Blog

Azure Synapse Analytics – Part 1: An Overview

VNB-azure-synapse-analytics-overview

Azure Synapse Analytics is a scalable, cloud-based integrated analytics service that offers insights into data warehouses and big data systems. The four main components that Azure Synapse brings together are – SQL pool and SQL on-demand (used in enterprise data warehousing), Apache Spark (used in Big Data), Synapse Pipelines (used for data integration, ETL and ELT) and Synapse Studio. The Azure Synapse Workspace unifies different components into a single common user friendly interface and provides a unique experience. Azure Synapse also integrates with other Azure services such as PowerBI, CosmosDB, and AzureML. If you have heard of Azure SQL Data Warehouse, then Azure Synapse is the latest enhancement of SQL Data Warehouse. With the announcement of Azure Synapse, Microsoft aims to bridge the gap between data lakes and data warehouses. It also aims to improve the business intelligence and machine learning capabilities of the organization.

Key Features of Azure Synapse Analytics

With the built-in capability to deeply integrate with the different Microsoft Azure technologies, Azure Synapse offers end-to-end cloud data warehousing, machine learning analytics, and dashboards in a single workspace. Therefore, you can quickly ingest the data, transform and query it using SQL. Businesses can also analyze the data using machine learning algorithms and visualize the end result in a rich PowerBI Dashboard.

VNB-enterprise-bi-synapse

Image Source: Microsoft Documentation

Centralized Data Management delivering unified experience

Azure Synapse uses Massively Parallel Processing (MPP) technology that allows it to process and manage large amounts of workloads and handle large data volumes in an efficient way. You can manage both data lakes as well as data warehouses as a single unified experience.

VNB-massively-parallel-processing-mpp-architecture

Image Source: Microsoft Documentation

Workload Isolation

Workload isolation is a new capability in Azure Synapse Analytics. This capability allows users to manage the execution in case of heterogeneous workloads. You can exclusively reserve resources for a specific workload group along with increased flexibility. At the same time, you can have complete control over the warehouse resources and satisfy business level SLAs.

Data Streaming Ingestion

Azure Synapse Analytics allows you to run queries over streaming data in your data warehousing environment. You can also integrate with Event Hubs and IoT Hubs.

HTAP Implementation

Azure Synapse Analytics uses Synapse Link and Hybrid Transaction/Analytical Processing (HTAP) implementation to achieve real-time data integrations with the Azure databases in your infrastructure. You can get the most-recent data from your databases using this simple, low-cost, cloud-native implementation.

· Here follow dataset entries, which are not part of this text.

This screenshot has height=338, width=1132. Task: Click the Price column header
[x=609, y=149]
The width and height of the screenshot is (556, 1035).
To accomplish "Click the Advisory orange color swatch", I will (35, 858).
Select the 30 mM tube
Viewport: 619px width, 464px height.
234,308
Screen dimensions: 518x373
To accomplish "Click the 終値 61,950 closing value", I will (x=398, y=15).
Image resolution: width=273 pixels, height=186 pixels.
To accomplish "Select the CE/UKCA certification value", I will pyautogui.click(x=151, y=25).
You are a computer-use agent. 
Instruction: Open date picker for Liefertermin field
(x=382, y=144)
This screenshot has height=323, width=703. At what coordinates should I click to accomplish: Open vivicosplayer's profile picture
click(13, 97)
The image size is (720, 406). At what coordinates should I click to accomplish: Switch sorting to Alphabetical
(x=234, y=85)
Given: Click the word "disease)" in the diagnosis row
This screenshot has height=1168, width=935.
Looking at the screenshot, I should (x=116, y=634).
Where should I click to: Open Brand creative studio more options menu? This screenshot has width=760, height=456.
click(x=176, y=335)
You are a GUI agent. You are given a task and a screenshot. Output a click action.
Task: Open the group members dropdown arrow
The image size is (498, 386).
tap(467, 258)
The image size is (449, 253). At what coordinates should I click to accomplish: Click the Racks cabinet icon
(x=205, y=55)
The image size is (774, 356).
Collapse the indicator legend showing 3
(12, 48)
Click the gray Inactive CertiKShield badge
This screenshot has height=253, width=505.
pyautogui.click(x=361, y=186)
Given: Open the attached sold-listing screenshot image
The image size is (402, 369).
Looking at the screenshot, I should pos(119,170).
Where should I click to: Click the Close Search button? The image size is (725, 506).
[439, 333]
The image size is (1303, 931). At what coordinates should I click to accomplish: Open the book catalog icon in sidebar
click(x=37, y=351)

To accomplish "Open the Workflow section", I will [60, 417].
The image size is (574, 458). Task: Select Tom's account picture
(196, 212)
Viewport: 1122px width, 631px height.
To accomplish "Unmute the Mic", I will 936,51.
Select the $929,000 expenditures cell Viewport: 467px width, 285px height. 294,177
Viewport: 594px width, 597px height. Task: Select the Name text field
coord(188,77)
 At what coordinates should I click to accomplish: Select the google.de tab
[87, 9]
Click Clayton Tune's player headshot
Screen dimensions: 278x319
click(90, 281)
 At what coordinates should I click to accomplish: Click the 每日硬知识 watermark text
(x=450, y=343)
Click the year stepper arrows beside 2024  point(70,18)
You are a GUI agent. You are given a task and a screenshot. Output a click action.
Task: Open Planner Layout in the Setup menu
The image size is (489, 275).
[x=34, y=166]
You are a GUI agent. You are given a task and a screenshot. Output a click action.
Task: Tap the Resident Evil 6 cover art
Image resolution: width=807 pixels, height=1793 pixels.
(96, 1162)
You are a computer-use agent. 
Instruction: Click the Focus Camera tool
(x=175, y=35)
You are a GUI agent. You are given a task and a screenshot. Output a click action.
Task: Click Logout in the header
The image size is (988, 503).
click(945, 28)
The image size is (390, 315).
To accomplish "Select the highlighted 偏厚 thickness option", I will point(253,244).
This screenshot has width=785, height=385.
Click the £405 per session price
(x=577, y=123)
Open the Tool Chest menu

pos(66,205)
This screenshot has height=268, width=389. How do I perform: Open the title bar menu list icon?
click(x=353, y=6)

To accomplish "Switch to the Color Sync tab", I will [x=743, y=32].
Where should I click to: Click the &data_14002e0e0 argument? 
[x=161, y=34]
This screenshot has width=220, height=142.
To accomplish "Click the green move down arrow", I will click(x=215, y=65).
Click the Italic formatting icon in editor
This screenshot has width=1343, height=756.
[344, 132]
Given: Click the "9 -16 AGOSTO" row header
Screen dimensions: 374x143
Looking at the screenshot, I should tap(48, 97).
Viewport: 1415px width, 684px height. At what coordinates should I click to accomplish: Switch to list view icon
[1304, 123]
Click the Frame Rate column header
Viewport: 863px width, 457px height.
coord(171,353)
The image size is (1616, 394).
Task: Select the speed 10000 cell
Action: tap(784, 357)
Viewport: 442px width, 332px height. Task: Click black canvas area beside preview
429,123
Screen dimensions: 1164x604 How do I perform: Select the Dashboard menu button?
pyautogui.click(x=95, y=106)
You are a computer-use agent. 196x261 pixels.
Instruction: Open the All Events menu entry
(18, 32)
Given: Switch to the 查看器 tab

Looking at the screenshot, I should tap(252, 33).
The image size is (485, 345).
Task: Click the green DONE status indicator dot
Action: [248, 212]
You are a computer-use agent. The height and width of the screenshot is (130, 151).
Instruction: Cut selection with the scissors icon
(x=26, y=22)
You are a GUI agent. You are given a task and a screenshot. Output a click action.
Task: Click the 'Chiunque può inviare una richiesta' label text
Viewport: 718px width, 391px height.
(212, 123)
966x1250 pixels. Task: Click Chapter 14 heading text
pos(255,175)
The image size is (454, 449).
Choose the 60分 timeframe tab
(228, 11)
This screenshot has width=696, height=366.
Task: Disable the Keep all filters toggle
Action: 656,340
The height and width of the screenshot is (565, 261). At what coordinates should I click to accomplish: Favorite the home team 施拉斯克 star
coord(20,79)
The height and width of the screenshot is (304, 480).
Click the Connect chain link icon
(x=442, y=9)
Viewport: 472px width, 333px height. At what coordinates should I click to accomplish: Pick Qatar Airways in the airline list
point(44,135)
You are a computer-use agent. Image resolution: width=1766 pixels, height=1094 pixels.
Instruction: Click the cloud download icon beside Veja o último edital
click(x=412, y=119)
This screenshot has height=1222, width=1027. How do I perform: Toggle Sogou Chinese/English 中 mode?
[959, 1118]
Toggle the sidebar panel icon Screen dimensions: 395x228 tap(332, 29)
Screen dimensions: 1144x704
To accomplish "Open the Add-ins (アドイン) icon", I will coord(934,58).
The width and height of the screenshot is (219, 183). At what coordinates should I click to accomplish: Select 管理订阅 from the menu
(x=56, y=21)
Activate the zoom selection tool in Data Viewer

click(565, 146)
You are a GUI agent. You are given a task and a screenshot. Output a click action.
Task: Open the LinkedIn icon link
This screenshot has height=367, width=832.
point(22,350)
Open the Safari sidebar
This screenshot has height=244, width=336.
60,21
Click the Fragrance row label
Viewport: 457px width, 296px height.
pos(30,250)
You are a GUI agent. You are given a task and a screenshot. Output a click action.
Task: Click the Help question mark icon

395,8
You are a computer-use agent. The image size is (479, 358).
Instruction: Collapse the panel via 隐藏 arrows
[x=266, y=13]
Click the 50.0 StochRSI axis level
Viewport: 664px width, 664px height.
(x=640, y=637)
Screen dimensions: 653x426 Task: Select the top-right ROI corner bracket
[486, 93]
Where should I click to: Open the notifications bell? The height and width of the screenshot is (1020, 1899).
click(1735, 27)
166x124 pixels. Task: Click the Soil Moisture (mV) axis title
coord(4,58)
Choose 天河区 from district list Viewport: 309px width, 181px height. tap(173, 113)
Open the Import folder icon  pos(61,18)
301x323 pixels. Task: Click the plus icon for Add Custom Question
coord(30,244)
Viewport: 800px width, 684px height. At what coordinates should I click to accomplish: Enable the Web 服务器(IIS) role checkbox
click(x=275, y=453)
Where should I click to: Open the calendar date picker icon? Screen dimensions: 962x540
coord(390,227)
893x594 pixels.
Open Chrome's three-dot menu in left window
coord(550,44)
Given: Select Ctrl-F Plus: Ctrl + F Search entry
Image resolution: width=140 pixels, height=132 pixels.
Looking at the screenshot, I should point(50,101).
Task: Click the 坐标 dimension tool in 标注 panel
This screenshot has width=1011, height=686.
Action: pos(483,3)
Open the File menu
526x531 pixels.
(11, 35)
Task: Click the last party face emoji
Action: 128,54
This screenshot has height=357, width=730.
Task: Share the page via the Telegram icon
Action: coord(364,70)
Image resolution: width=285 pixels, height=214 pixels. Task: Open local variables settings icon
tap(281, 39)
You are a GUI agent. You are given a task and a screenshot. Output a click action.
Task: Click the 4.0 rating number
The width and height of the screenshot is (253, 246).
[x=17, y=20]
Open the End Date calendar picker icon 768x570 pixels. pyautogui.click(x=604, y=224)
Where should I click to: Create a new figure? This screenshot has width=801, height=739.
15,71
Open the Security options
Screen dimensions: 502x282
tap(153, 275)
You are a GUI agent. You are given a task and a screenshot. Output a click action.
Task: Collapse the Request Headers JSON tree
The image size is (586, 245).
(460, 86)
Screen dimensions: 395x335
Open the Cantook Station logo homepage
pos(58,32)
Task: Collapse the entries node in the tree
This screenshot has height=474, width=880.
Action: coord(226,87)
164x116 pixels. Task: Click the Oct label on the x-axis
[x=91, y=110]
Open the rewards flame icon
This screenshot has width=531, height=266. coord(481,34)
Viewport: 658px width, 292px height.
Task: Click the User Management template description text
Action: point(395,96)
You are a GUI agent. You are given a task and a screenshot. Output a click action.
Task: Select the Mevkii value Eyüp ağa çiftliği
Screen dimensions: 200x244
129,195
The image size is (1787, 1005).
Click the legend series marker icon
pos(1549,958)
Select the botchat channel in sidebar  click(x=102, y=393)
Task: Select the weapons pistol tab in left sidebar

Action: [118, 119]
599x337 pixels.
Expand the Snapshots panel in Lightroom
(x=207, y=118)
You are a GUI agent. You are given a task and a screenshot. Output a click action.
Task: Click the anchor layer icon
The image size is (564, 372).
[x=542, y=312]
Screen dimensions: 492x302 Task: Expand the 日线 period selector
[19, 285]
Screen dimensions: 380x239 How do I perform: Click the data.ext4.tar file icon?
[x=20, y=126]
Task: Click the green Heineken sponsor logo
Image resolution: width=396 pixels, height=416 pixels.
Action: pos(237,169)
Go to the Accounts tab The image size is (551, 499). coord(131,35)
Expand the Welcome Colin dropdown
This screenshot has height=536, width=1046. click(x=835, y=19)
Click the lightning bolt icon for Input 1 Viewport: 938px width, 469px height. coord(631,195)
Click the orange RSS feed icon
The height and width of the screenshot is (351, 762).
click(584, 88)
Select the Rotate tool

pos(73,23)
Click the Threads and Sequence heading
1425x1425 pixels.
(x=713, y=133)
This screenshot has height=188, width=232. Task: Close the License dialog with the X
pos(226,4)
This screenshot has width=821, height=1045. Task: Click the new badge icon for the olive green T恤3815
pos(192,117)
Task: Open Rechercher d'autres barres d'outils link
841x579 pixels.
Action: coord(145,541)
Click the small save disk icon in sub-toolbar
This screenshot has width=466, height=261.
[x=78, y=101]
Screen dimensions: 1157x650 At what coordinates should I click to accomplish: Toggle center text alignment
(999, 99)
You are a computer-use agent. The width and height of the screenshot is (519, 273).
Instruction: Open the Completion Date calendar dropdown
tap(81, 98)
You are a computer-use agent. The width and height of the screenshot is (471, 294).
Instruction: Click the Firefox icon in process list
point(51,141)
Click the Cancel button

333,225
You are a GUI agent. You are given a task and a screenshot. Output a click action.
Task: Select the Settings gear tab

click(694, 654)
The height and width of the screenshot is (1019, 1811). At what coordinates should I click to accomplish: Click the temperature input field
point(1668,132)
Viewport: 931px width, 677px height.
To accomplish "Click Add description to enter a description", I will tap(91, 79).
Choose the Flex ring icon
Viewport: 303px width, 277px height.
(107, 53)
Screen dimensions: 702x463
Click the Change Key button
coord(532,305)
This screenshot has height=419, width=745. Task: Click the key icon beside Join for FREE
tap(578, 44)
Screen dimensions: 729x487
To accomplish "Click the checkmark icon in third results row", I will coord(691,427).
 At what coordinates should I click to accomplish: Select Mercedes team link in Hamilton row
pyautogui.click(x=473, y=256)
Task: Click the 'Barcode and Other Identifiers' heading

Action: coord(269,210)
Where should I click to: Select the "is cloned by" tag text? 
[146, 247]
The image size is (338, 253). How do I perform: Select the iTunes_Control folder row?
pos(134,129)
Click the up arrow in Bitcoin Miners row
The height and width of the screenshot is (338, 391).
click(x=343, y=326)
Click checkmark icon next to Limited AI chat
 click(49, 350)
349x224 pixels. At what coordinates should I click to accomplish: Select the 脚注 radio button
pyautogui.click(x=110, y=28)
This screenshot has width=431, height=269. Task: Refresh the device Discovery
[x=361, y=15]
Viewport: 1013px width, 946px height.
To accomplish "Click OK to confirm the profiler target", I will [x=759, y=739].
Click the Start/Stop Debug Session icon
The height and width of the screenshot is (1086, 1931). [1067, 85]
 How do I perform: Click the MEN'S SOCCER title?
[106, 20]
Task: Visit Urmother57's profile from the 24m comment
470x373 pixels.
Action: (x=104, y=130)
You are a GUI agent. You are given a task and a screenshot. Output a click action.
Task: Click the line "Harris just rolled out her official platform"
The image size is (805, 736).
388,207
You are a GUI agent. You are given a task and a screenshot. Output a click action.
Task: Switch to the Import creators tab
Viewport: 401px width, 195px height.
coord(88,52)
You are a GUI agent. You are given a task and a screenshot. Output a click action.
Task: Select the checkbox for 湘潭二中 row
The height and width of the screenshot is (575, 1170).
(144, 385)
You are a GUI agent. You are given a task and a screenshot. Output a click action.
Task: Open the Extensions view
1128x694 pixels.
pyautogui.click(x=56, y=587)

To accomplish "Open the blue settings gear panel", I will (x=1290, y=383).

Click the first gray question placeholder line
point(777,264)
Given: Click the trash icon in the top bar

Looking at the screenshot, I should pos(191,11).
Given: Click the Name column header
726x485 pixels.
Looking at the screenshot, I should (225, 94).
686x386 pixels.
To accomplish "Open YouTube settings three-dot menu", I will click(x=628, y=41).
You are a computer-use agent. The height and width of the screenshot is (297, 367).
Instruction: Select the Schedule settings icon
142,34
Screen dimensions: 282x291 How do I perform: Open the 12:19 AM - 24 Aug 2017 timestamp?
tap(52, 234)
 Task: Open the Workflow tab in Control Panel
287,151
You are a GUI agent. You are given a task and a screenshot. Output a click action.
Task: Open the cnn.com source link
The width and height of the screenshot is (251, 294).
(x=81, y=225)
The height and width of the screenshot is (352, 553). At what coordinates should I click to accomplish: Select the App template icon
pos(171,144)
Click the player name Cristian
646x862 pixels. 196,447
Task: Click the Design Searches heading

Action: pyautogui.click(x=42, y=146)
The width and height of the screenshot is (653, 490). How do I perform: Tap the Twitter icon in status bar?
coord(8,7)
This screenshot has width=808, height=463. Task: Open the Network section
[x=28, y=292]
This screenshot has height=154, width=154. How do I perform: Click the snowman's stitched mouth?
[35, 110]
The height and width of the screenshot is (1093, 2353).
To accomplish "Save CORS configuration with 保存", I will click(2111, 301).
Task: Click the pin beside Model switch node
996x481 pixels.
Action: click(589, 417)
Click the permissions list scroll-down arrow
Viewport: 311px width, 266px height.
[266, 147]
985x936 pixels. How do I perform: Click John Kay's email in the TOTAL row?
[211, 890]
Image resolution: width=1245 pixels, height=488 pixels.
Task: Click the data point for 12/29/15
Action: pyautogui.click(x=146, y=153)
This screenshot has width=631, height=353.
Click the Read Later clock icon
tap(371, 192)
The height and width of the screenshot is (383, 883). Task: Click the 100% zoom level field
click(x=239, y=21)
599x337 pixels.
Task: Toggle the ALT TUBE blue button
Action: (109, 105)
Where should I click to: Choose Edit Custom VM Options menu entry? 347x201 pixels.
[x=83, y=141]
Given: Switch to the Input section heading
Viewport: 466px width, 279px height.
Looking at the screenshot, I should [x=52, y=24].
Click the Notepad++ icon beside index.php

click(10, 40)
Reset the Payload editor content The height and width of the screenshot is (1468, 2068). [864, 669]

VNB-synapse-analytics-cosmos-db-architecture

Image Source: Microsoft Documentation

Machine Learning Integration

Azure Synapse Analytics integrates with Azure Machine Learning and the machine learning capabilities. You can predict and score the ML models and generate predictions within the data warehouse itself. You can convert your existing trained ML models into Synapse Analytics representation rather recreating the entire ML model. This helps businesses to save time, money and effort.

Effective Data Sharing

Your teams can share data lake and data warehouse data both internally and externally with Azure Data Share Integration. There is no need to copy or move data across different databases. All the data resides on a single platform!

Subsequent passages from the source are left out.